Lowco, le « Tinder » de la transition écologique

Par Johan Debière  - 3 avril 2018 à 15:04 | 272 vues

De gauche à droite : Corentin Bastin, Kristoffer Berger et Antoine Ramet, trois initiateurs du projet Lowco.

Tout récemment, nous avons fait la connaissance de Lowco, un chouette projet d’application destinée à soutenir les producteurs, les artisans et les commerçants locaux et low carbon en communauté Wallonie-Bruxelles.

 

Les nouvelles apps proposées sur l’App Store et sur Google Play sont chaque jour un peu plus nombreuses à proposer, qui des solutions pour co-voiturer intelligemment, qui pour ne pas gaspiller des biens de consommation courante, qui pour géolocaliser des dépôts sauvages ou des trous dans la chaussée. Dernier arrivé dans une posture plus ancrée encore dans la transition écologique : Lowco, une application qui permettra de trouver et de soutenir de différentes manières des producteurs, des artisans et des commerçants locaux et low carbon en communauté Wallonie-Bruxelles.

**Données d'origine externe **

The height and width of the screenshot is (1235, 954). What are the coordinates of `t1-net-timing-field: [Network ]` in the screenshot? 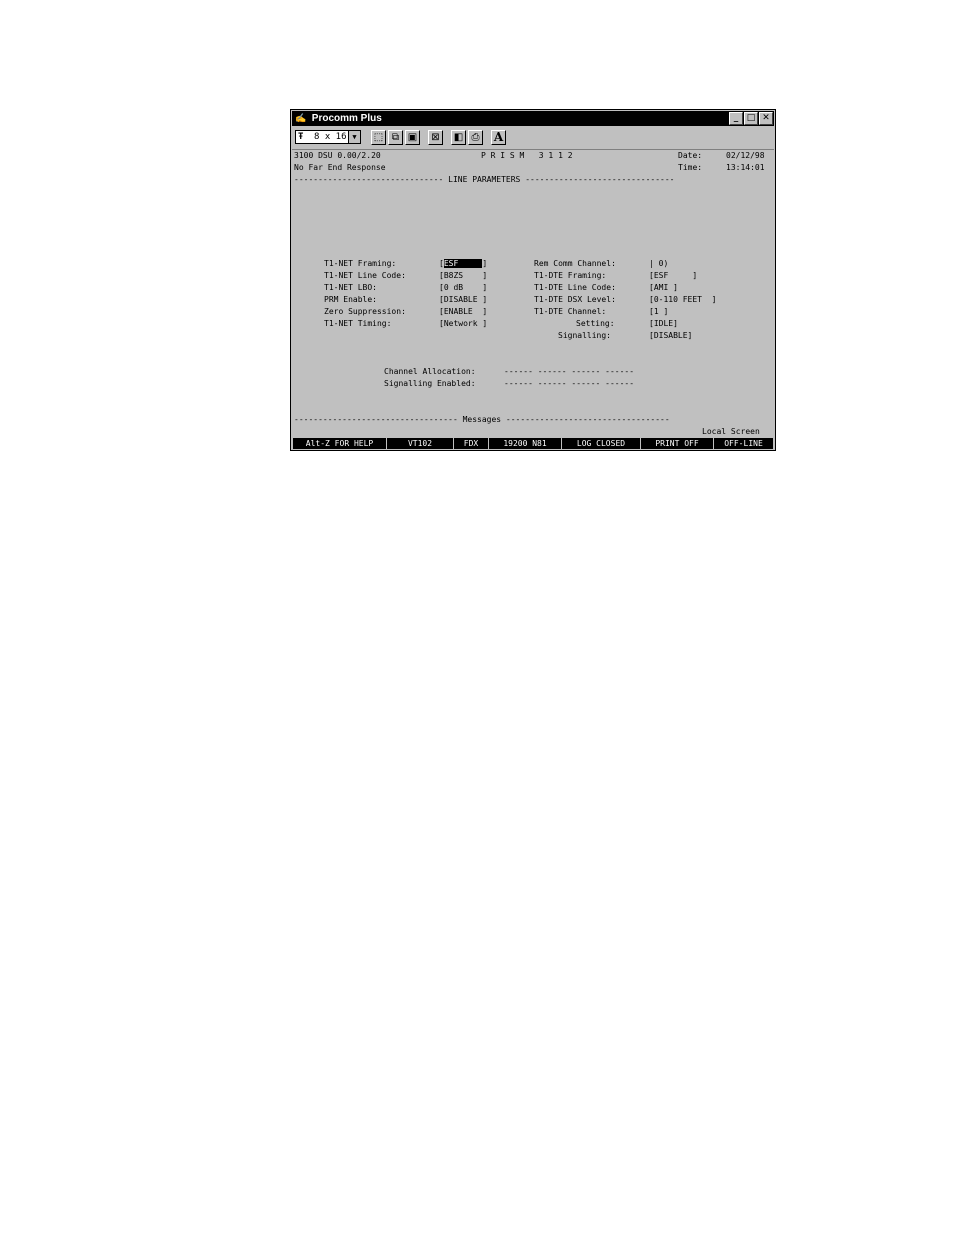 It's located at (463, 324).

Autour de ce qui n’était qu’une idée née en 2015, Kristoffer Berger, ULBiste touche-à-tout, sorti de sciences-po, rassemble très vite quelques amis aux profils complémentaires. Après avoir décroché une bourse de pré-activité auprès de l’Agence pour l’Entreprise et l’Innovation, il met sur le papier, avec le concours d’un ami anthropologue et d’un autre, travailleur social, ce qui allait devenir Lowco. Ils en finalisent ensuite la conception structurelle avec le soutien, cette fois, de la fédération d’entreprises sociales SAW-B. L’interface, actuellement encore à l’état de projet (ndlr: l’application doit être lancée à l’été 2018), propose quatre rubriques distinctes : alimentation, mode/bien-être, loisirs/formations, maison et services.

 

Lowcoscope : un outil d’évaluation fiable, mais bienveillant

L’application repose sur un module d’évaluation : le Lowcoscope. « Un outil mis au point par notre équipe multidisciplinaire, qui permet à des utilisateurs triés sur le volet, que nous appelons Lowcomoteurs, d’analyser le commerce, l’artisan, le restaurant ou le service proposé à partir d’une grille d’analyse », explique Kristoffer. Attention : aucun rapport avec les critiques parfois délivrées sur des plateformes comme Amazon ou Tripadvisor. « Avec Lowco, on n’est ni dans le complaisant, ni dans le destructeur. Nous souhaitons amener les utilisateurs de Lowco à porter un regard bienveillant sur les commerçants, artisans et producteurs locaux. »

En procédant de la sorte, Lowco contribue à instaurer une symétrie de l’information : le consommateur est informé à propos de la nature des produits et services proposés et, d’un autre côté, il contribue à rendre plus clair le modèle économique que l’on fait vivre en achetant auprès de ce point de vente. Comme Kristoffer Berger se plaît à le répéter, « il s’agit d’une démarche positive dont le but est de provoquer un coup de foudre écologique pour tisser des relations durables entre les consommateurs, les producteurs et les artisans locaux et durables ». Une approche qui l’a parfois amené à présenter Lowco comme le Tinder de la transition écologique.

L’outil permet également aux utilisateurs d’évaluer les propositions des commerçants, artisans et producteurs référencés : lancement d’un nouveau service, d’un nouveau fromage bio, d’un nouveau mode de livraison écologique, etc.

Pour se financer, Lowco compte demander 50 euros aux producteurs et commerçants qui seront repris sur l’application, soit moins de 14 centimes par jour. Lowco s’inscrivant dans une démarche associative, des contacts sont par ailleurs en cours avec les pouvoirs publics afin de trouver des soutiens complémentaires. En outre, le modèle s’appuiera sur le travail bénévole d’une communauté de Lowcomoteurs. « Pour l’heure, alors que nous n’avons pas encore communiqué, nous comptons une vingtaine de Lowcomoteurs qui se sont spontanément proposés pour tester l’application en situation réelle. Ils nous viennent de partout et nous confortent dans cette idée que le projet répond à une vraie attente du consommateur, dans la mesure où la communication n’a pas encore véritablement commencé. » Autre élément encourageant : la campagne de growdfunding (un clin d’œil aux opérations de crowdfunding), initiée fin 2017 par le Village Partenaire, a permis de récolter plus de 10.000 euros auprès de quelque 350 donateurs.